*** Provided entries ***

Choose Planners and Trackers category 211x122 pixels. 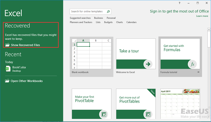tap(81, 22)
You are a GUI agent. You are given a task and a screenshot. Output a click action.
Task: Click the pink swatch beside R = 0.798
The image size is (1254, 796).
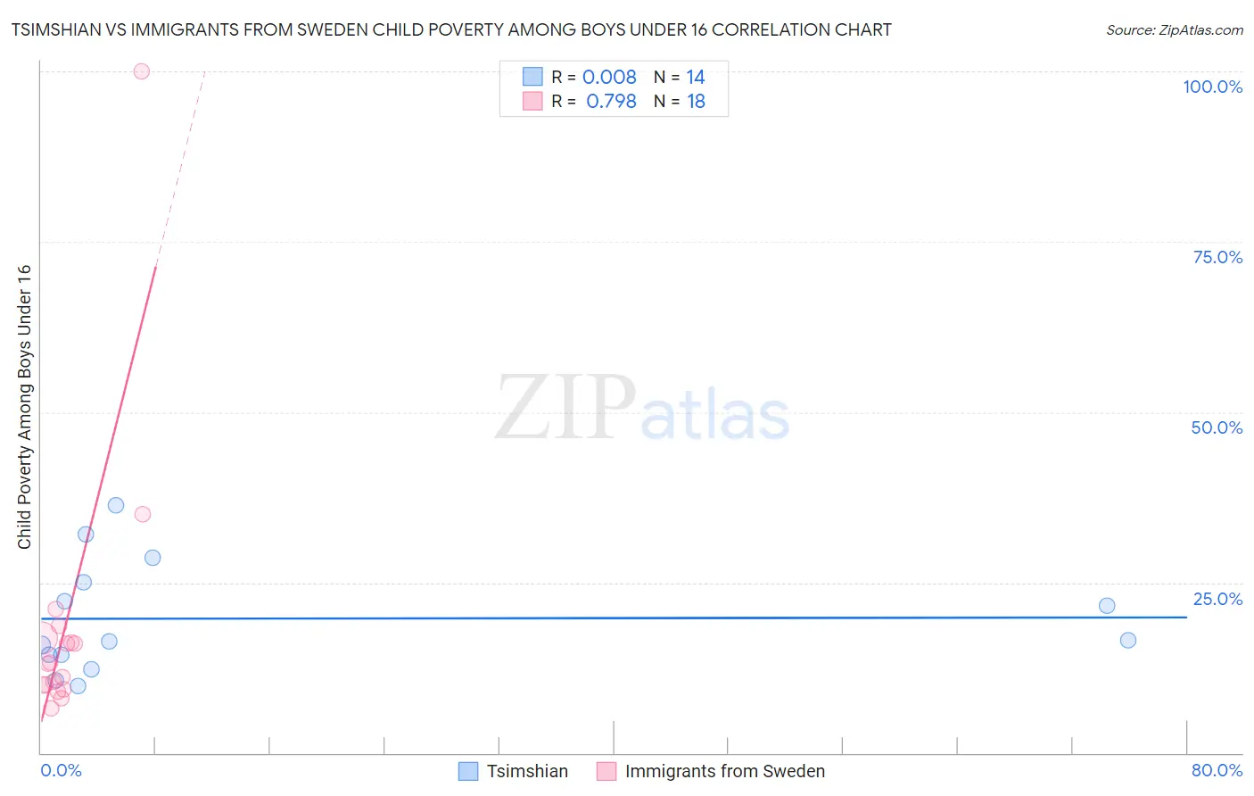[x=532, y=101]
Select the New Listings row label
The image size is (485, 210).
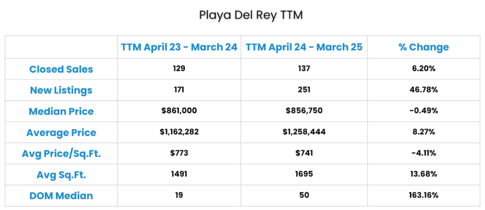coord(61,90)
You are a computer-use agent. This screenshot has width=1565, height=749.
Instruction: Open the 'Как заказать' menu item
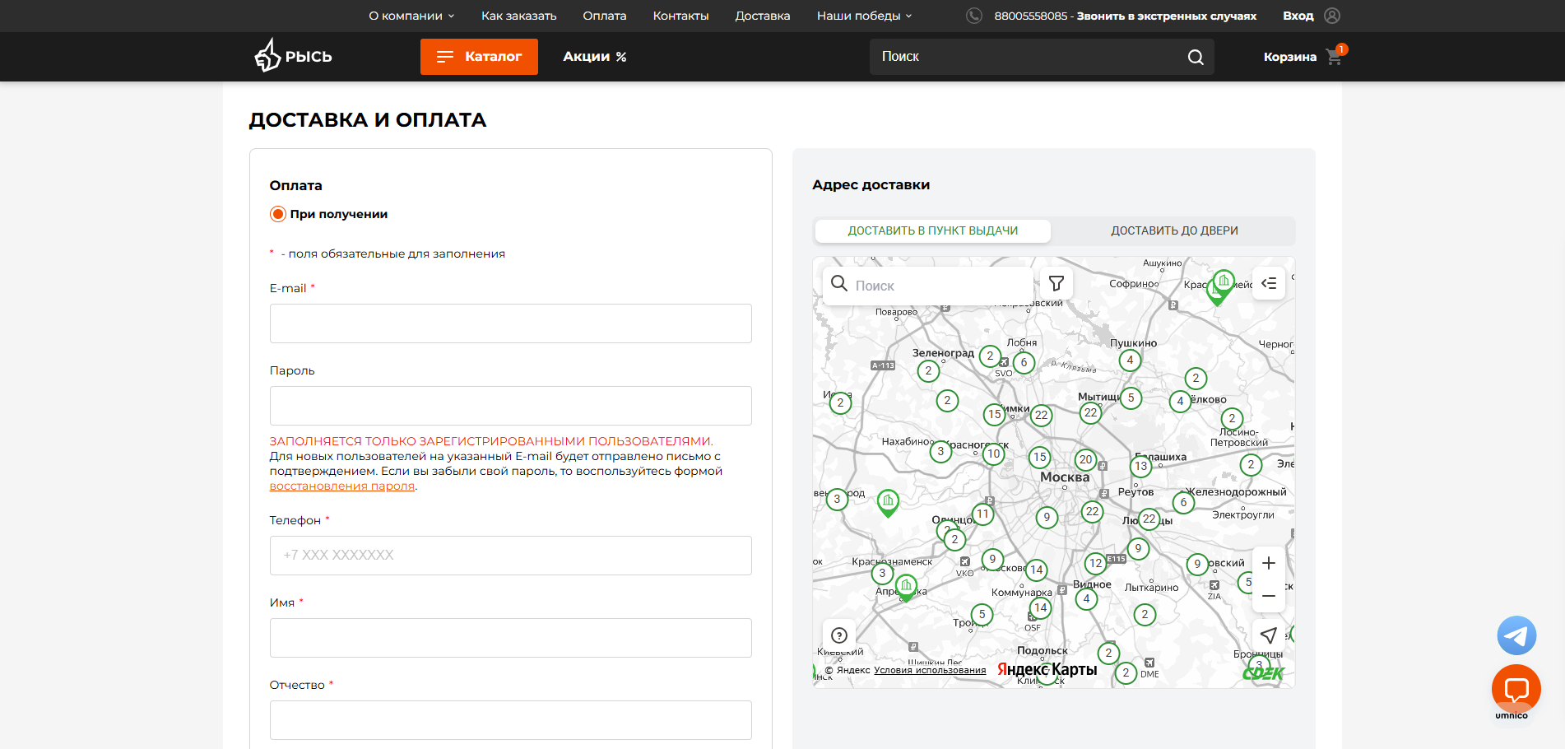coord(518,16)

*** End of Provided entries ***
*** Provided entries ***

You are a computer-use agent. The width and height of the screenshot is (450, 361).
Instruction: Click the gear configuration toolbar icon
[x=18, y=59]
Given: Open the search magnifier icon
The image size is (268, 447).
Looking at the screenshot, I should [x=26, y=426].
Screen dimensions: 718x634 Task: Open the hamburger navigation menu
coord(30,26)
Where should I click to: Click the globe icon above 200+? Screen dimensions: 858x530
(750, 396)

*** End of Provided entries ***
*** Provided entries ***

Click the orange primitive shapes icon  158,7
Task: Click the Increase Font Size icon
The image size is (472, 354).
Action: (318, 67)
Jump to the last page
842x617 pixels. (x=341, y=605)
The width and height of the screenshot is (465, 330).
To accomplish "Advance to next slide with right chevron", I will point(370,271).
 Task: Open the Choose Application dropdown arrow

*** End of Provided entries ***

Filter the listing above by the word "width"; copy each line that passes.

▶ _Exercise answer_:
You are a computer-use agent. This screenshot has width=1565, height=749.
You are a computer-use agent. The width and height of the screenshot is (450, 361).
The width and height of the screenshot is (465, 330).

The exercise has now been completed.